To further support the fact that endogenous CREB3 is involved in hypoxia-induced autophagy, we examined LC3B-II and P62 protein levels after attenuating CREB3 activity in hypoxic glioblastoma cells using RNA interference (RNAi) (Fig. 4A, left). Western blot analysis clearly indicated that CREB3 knockdown inhibited the hypoxia-induced LC3B-II increase and P62 degradation in glioblastoma cells (Fig. 4A, right). Using T98G cells transiently transfected with GFP-LC3B, our study revealed that the inhibition of endogenous CREB3 inhibited autophagy under hypoxic conditions (Fig. 4B). The data indicate that a blockade of endogenous CREB3 repressed autophagy in hypoxic glioblastoma cells.

To elucidate the mechanisms of CREB3-induced autophagy, several autophagy-related genes (ATGs) were examined by quantitative real-time PCR in T98G cells, revealing a significant decrease in ATG5 after CREB3 knockdown (Fig. 5A) that was confirmed by western blot analysis in both T98G and U87 cell lines (Fig. 5B). To further investigate the relationship between CREB3 and ATG5 in hypoxic glioblastoma cells, we collected 3 fresh, surgically removed WHO grade IV glioma tissue samples for fast-frozen sectioning, and staining revealed the co-localization of CREB3, ATG5, and LC3B proteins in high-grade glioma tissues (Fig. 5C).

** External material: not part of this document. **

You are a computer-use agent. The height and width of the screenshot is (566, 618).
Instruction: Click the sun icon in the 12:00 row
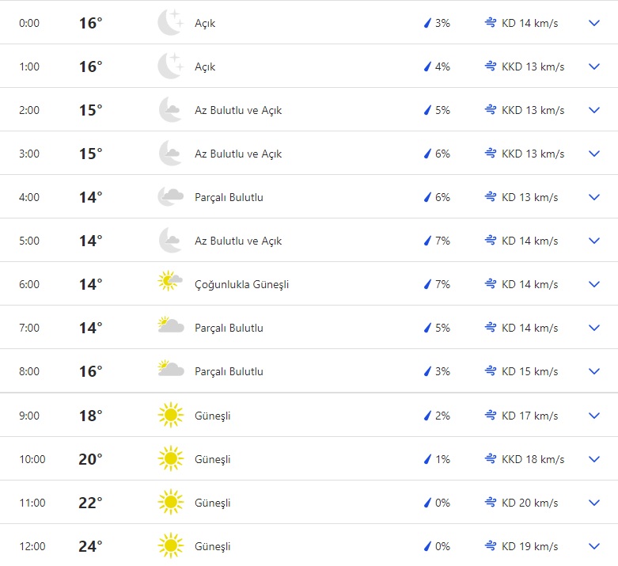pyautogui.click(x=170, y=546)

In recent years, accumulating evidence has demonstrated that autophagy may serve as a protective mechanism in tumor cells and that therapy-induced apoptosis can be potentiated by autophagy inhibition (30,31). To determine the biological significance of CREB3-induced autophagy on apoptotic cell death, CREB3 interfering RNA was utilized in glioblastoma cells. A CCK-8 assay was utilized to determine cell viability. TUNEL staining assays and Annexin V-FITC/ PI were performed to examine the level of apoptosis in glioblastoma cells. As shown in Fig. 6A, CREB3 knock-down significantly suppressed glioblastoma cells exclusively under hypoxic conditions. Consistent with this observation, hypoxia-induced apoptotic cell death was augmented in the presence of CREB3 interfering RNA, which was demonstrated by the TUNEL assay (Fig. 6B) and the Annexin V-FITC/PI assay (Fig. 6C). In the process of apoptosis, caspase 3, as the final effector molecule, can be cleaved and activated as the most common characteristic of apoptosis. Subsequently, we examined cleaved caspase 3 protein levels by western blot analysis, and the data further indicated that CREB3 knock-down led to the activation of caspase 3 apoptotic signaling pathways (Fig. 6D). This type of crosstalk between autophagy and apoptosis provides a possible avenue for interference with hypoxia-induced autophagy of glioblastoma cells through anti-CREB3 adjuvant therapy to treat glioma patients.